Fifteen-year trends in the management of cardiogenic shock and associated 1-year mortality in elderly patients with acute myocardial infarction: the FAST-MI programme.

Eur J Heart Fail 2016 09;18(9):1144-52

AP-HP, Hôpital Européen Georges Pompidou, Paris, France, and Université Paris-Descartes, Paris, France.

Aims: Alhough cardiogenic shock (CS) after acute myocardial infarction (AMI) is more common in elderly patients, information on the epidemiology of these patients is scarce. This study aimed to assess the trends in prevalence, characteristics, management, and outcomes of elderly patients admitted with CS complicating AMI between 1995 and 2010, using data from the FAST-MI programme.
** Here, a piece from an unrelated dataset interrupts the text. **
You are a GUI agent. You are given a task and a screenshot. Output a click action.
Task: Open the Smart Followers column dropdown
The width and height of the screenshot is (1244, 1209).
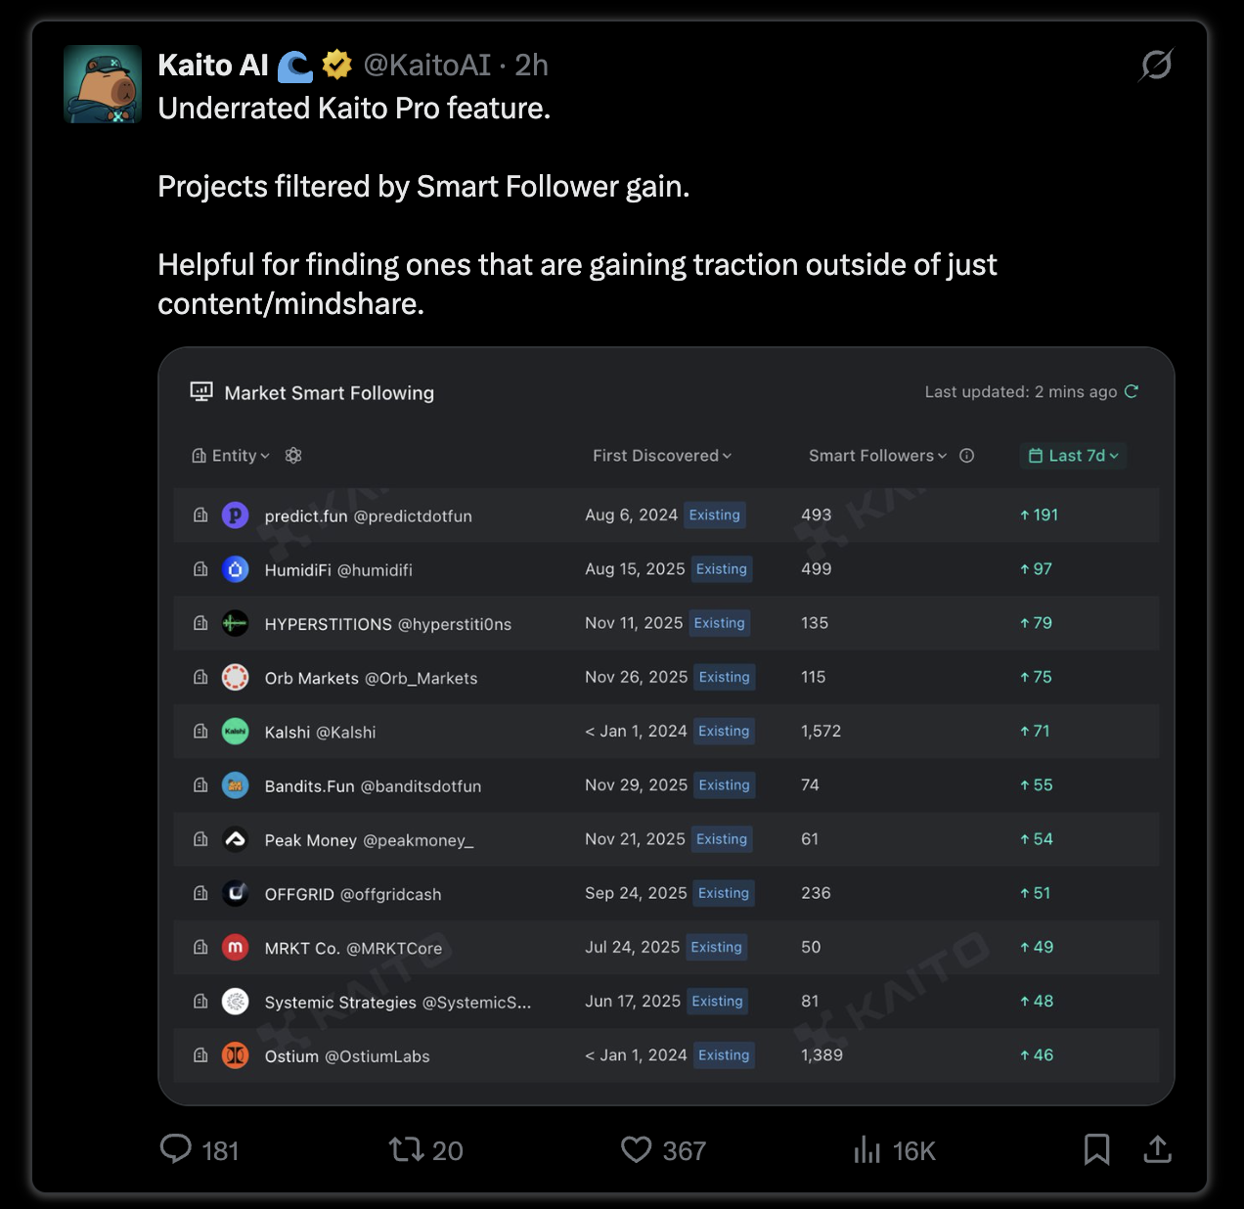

Methods And Results: We analysed the incidence and 1-year mortality of CS in four nationwide French surveys carried out 5 years apart from 1995 to 2010, including consecutive AMI patients over 1-month periods. Among the 10 610 patients, 3389 were aged ≥75 years, of whom 9.9% developed CS. The prevalence of CS decreased in elderly patients from 11.6% in 1995 to 6.7% in 2010 (P = 0.02). Over the 15-year period, the characteristics of elderly patients with CS changed, with more diabetes, hypertension, and hypercholesterolaemia. The use of PCI increased markedly in elderly patients with and without CS, reaching 51% and 59%, respectively, in 2010. In addition, medical therapy also evolved, with more patients receiving antithrombotic agents, beta-blockers, and statins. Over time, 1-year mortality decreased by 32% among elderly patients with CS but remained high (59% in 2010). ST-segmet elevation myocardial infarction and previous AMI were independent correlates of increased 1-year death, while study period was associated with decreased mortality (2010 vs, 1995: hazard ratio 0.40, 95% confidence interval 0.27-0.61, P < 0.001), along with early use of PCI.

Conclusion: Cardiogenic shock in elderly patients with AMI remains a major clinical concern. However, 1-year mortality declined in these patients, a decrease potentially mediated by broader use of PCI and the improvement of global patient management.